Alright, I usually don't setup anything until the morning of Halloween, but I just had to see how my tombstones and pillars would look under blue floodlights. I usually do green ones, but this year I opted for blue ones. Plus last year we moved into this home so this is our first year doing my haunt here. Still have lots of other stuff to set up, my horse-drawn hearse, fog chillers, etc.
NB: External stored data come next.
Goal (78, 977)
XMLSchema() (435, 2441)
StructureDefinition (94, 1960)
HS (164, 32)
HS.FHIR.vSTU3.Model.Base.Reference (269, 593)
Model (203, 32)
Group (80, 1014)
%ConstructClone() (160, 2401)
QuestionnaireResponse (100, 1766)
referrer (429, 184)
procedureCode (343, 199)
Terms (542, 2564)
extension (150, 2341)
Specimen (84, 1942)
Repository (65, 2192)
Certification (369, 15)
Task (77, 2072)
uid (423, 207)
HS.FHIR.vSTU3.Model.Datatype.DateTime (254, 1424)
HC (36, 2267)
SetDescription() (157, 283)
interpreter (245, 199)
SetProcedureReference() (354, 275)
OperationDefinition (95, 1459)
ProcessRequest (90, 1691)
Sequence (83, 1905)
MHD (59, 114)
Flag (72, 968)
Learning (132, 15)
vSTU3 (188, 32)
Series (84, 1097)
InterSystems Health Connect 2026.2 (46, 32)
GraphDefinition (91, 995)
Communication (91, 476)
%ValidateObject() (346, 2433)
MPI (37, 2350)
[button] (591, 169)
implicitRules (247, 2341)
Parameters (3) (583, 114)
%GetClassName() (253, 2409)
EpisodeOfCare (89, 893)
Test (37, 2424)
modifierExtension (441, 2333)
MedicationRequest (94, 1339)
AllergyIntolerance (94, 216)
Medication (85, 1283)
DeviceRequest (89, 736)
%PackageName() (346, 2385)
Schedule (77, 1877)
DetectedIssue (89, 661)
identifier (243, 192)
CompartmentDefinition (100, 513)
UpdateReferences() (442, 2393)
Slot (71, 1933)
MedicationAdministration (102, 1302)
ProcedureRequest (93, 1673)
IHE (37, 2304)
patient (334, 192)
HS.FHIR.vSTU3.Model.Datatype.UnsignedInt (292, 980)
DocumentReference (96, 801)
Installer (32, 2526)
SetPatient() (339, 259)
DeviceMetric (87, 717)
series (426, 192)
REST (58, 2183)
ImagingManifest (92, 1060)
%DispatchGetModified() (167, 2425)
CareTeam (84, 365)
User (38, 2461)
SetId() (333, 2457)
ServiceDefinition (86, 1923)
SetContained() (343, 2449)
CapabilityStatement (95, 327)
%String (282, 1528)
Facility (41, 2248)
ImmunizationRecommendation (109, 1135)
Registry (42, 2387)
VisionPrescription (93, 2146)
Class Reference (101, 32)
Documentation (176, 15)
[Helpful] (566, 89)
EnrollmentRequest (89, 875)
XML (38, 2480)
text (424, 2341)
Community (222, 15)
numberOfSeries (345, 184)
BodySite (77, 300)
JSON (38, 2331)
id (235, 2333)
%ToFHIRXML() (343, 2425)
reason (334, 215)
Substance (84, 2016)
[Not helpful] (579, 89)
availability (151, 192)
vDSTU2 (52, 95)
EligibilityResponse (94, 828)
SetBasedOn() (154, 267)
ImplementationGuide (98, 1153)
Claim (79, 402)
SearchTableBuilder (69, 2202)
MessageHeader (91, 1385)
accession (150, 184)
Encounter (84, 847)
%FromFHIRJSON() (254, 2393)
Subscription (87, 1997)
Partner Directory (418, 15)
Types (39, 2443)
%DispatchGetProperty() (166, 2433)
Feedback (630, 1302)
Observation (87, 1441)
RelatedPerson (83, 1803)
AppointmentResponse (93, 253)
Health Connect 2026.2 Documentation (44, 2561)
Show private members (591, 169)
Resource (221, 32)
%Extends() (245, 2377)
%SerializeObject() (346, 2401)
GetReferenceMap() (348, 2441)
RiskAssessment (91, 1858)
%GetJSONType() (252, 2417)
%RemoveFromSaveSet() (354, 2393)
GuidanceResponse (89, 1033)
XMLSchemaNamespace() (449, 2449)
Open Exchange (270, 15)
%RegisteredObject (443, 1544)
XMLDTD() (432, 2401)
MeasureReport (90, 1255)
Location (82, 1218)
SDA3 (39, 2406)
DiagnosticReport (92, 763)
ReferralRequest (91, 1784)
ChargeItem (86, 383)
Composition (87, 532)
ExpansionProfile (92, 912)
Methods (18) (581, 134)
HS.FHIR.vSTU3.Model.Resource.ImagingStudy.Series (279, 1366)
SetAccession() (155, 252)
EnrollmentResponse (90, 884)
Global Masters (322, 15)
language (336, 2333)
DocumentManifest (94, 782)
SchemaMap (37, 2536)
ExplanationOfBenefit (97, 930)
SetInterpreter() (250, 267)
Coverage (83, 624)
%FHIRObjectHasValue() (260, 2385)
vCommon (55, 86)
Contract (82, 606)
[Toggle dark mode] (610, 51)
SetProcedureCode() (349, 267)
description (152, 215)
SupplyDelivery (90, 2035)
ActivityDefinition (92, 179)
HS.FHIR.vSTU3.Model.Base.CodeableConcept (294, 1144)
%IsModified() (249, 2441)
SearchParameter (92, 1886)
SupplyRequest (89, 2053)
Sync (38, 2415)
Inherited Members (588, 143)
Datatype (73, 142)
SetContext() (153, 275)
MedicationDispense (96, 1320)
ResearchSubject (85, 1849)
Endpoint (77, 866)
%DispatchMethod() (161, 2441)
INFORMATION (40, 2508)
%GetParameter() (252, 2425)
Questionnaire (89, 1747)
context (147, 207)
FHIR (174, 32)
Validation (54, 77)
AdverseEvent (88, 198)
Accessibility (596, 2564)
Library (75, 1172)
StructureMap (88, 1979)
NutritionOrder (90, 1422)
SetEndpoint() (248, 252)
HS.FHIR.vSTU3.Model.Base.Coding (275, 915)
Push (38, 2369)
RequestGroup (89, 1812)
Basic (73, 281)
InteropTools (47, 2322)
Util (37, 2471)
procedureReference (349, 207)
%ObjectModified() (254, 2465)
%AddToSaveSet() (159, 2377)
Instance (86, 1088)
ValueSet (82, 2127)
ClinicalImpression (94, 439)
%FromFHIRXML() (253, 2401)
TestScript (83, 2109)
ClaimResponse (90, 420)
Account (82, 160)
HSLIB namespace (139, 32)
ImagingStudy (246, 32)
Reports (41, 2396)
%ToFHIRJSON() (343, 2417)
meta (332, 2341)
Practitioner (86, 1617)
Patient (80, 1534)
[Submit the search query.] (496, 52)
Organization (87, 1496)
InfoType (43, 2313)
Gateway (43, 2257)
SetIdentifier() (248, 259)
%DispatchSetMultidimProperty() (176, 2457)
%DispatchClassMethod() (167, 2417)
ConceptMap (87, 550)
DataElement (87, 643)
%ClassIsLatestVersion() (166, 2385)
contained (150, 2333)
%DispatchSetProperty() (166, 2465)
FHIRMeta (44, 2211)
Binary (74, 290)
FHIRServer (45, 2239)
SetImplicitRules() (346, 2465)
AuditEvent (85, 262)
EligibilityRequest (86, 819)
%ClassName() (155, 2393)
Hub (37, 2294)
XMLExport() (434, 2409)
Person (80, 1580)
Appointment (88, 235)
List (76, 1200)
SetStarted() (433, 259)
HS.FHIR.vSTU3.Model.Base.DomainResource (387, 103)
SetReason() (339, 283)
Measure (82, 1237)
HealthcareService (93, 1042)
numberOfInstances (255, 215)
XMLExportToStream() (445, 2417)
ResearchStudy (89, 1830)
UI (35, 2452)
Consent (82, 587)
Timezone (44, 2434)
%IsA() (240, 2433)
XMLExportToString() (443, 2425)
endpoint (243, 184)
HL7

Would love to hear your critiques on what I have so far.

my yard so far pictures by frstvamp1r - Photobucket


----------



## CerysCrow (Jan 22, 2007)

Looks good so far!

I like blue floodlights - it has a nice moonlight effect.


----------



## slimy (Jul 12, 2006)

I like the tombstones. 

The blue looks good as well.


----------



## Lagrousome (Apr 12, 2007)

Very erie with the lighting! Can't wait to see more pics when all set up.
I love the hearse!


----------



## BudMan (Mar 6, 2007)

Very good lighting. 

Lagruesome, where was the hearse, I didn't see it in the three photos.


----------



## Haunted Bayou (Feb 16, 2007)

Nice aging on the tombstones.


----------



## Lagrousome (Apr 12, 2007)

BudMan said:


> Very good lighting.
> 
> Lagruesome, where was the hearse, I didn't see it in the three photos.


It was there...I swear I saw it! Now it has just.....disappeared.....oooooo spoooky.......

J/K
When you click on the link and go to the photobucket page, go up to frstvamplr, then to sub albums and its there under Barnes Mortuary Hearse. It's really cool!


----------



## frstvamp1r (Nov 5, 2006)

Lagrousome, thanks for the compliment on the hearse. I don't know if you guys can see, but I have this fence and pillars for this year's cemetery. Funny thing, the fence was free, I found it laying in my backyard, and the pillars are just long cardboard box painted and aged and distressed to look like stone.


----------



## Ghostess (Aug 21, 2005)

The tombstones look great! Blue's the color of the year for me too... skipping the reds and greens in the cemetery.


----------



## frstvamp1r (Nov 5, 2006)

So here are some more updated photos of my Haunt so far...got the cemetery all done, now working on the walk-way where the ToT's will meet our witch in her little seance room and speak to the Magic Mirror (if i get THAT illusion to work).

Barnes Mortuary 2007 pictures by frstvamp1r - Photobucket


----------